Ein weiteres Phänomen sind gruppenübernommene Glaubenssätze*. Vielleicht kennen Sie folgendes Experiment. Man versuchte Affen in einem großen Käfig zu erziehen. Auf der einen Seite des Käfigs hing eine Bananenstaude. Was musste geschehen, damit niemals wieder ein Affe versuchte sich eine Banane zu gönnen? Man bespritzte das Tier mit Wasser, denn Affen mögen kein Wasser? Nein, die Wissenschaftler wussten eine subtilere Methode. Nämlich, die Gruppendynamik zu nutzen. Sie duschten nicht den Affen ab, der die Banane holen wollte, sondern die restliche Gruppe. Und so lernten sie, wenn ein Affe nach vorne geht, um eine Banane zu holen, werden die anderen bestraft. Die Lösung der Affen war, jenes Äffchen, das sich Richtung Bananen bewegte, zu verprügeln. Klar, dass sich keiner aus der Gruppe mehr getraut hat, eine Banane zu essen. Danach wurde einer der Affen ausgetauscht. Der neue Affe hatte natürlich keine Ahnung und steuerte schnurstracks auf die Bananenstaude zu und wurde verprügelt. Zu diesem Zeitpunkt mussten die anderen Affen nicht mal mehr mit Wasser bespritzt werden. Sie handelten aus Erfahrung. Als alle Affen ausgetauscht waren, verprügelten sie neu hinzukommende Affen, ohne zu wissen warum.

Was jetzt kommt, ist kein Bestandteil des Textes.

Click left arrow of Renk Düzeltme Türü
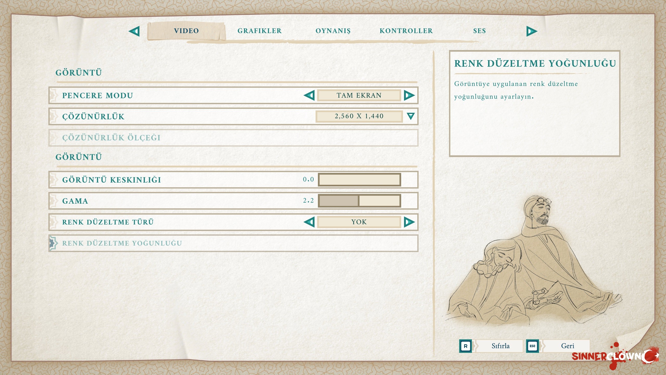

Wahnsinn, oder? Warum glauben wir eigentlich, dass man ab einem Alter von 50 Jahren keinen Job mehr bekommt? Oder, dass Kinder kriegen einen an der Karriere hindert? Es sind übernommene Ängste der Gesellschaft und müssen nichts mit Ihnen gemein haben.

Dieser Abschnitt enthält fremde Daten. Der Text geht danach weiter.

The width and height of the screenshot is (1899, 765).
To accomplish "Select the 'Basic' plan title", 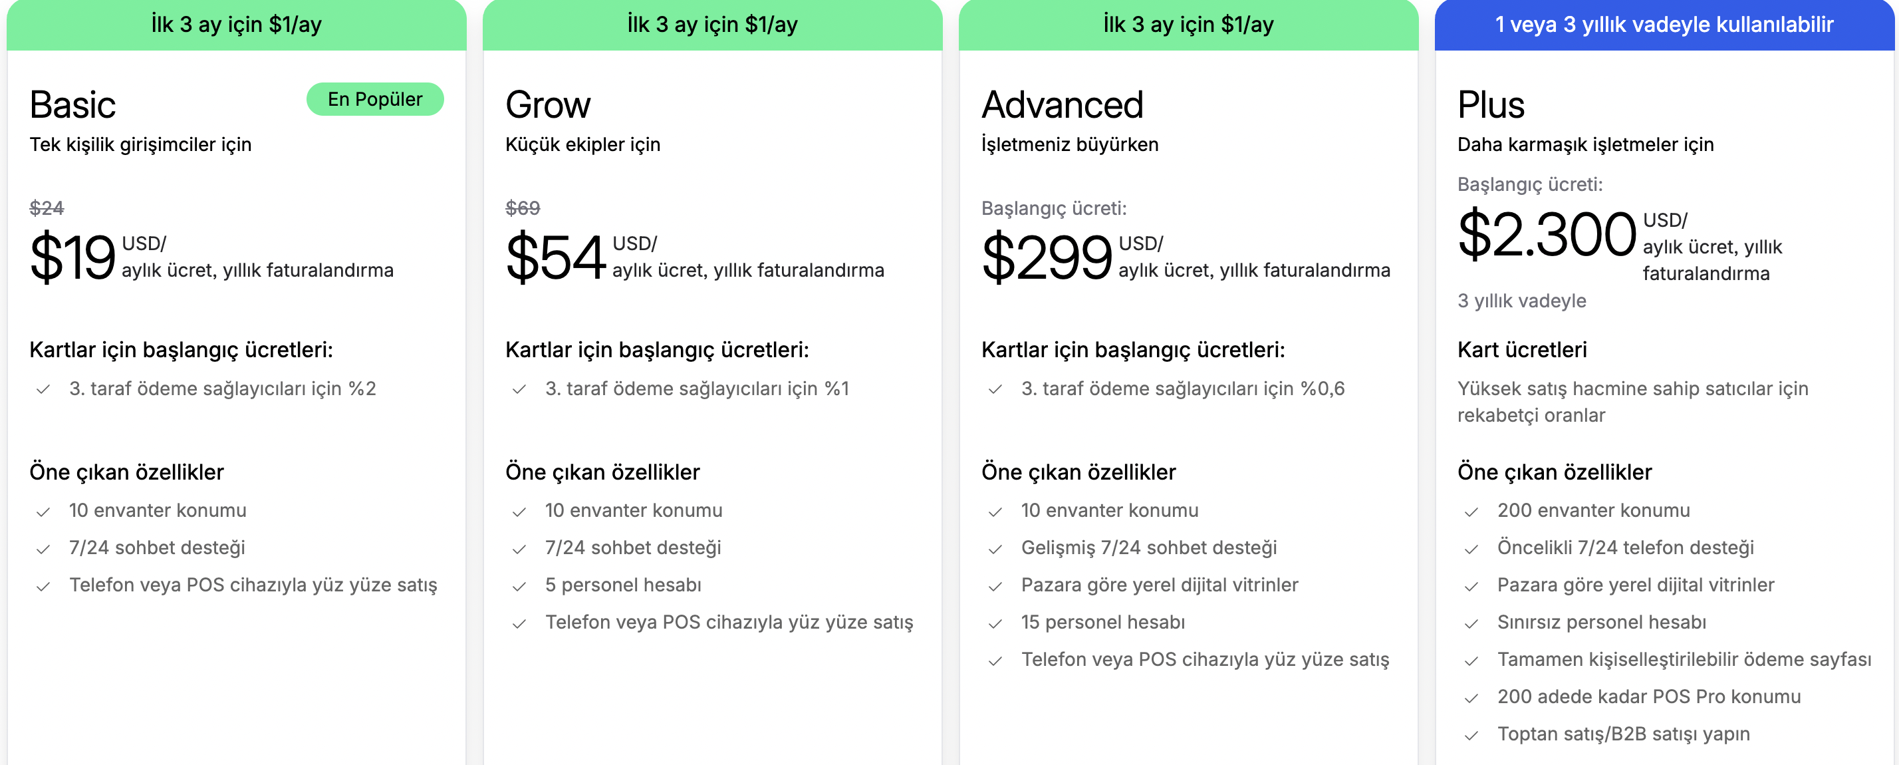I will 72,105.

Der Traumjob sollte kein Mythos bleiben.
Es wird Sie aber bestimmt nicht wundern, dass es zusätzlich zu den Glaubenssätzen noch andere Faktoren gibt, die uns nicht in die Karte spielen. Wir sind in der heutigen Zeit immer wieder enormen Ablenkungen ausgesetzt, die uns am Weiterkommen hindern. Nehmen wir das Handy her. Es einzusetzen ist ja grundsätzlich ok. Aber bei einem Gespräch mit Freunden weiterhin ins Smartphone zu glotzen, zeigt erstens eindeutiges Desinteresse am Gespräch, zweitens lenkt es uns ordentlich ab und es erschwert uns dem gesprochenen Wort zu folgen. Oder wir werden laufend bei der Arbeit durch Getratsche der Kollegen oder durch schlechte Nachrichten aus dem Radio abgelenkt. Wobei den Frauen ja nachgesagt wird, dass sie Multitasking beherrschen. Und lustigerweise können Männer das jetzt auch – Fernsehen, währenddessen im iPad nachsehen und Nachrichten via Handy versenden. Kein Thema, oder? Wir glauben wir können das. Unser Hirn kann es aber nicht. Das Gehirn arbeitet immer noch analog, nicht digital. Es verarbeitet Informationen nicht parallel, sondern hintereinander. Also Fernsehen, dann iPad lesen, dann Fernsehen, dann iPad lesen,… immer abwechselnd. Dieser ständige Wechsel ist anstrengend und verursacht Stress, denn es ist Arbeit pur für unsere Gehirnzellen. Wir mussten seit jeher viele Dinge parallel erledigen, jedoch gleicht die heutige Zeit einem Marathon. Und diese Hochleistungsgeschwindigkeit führt zu Fehlern.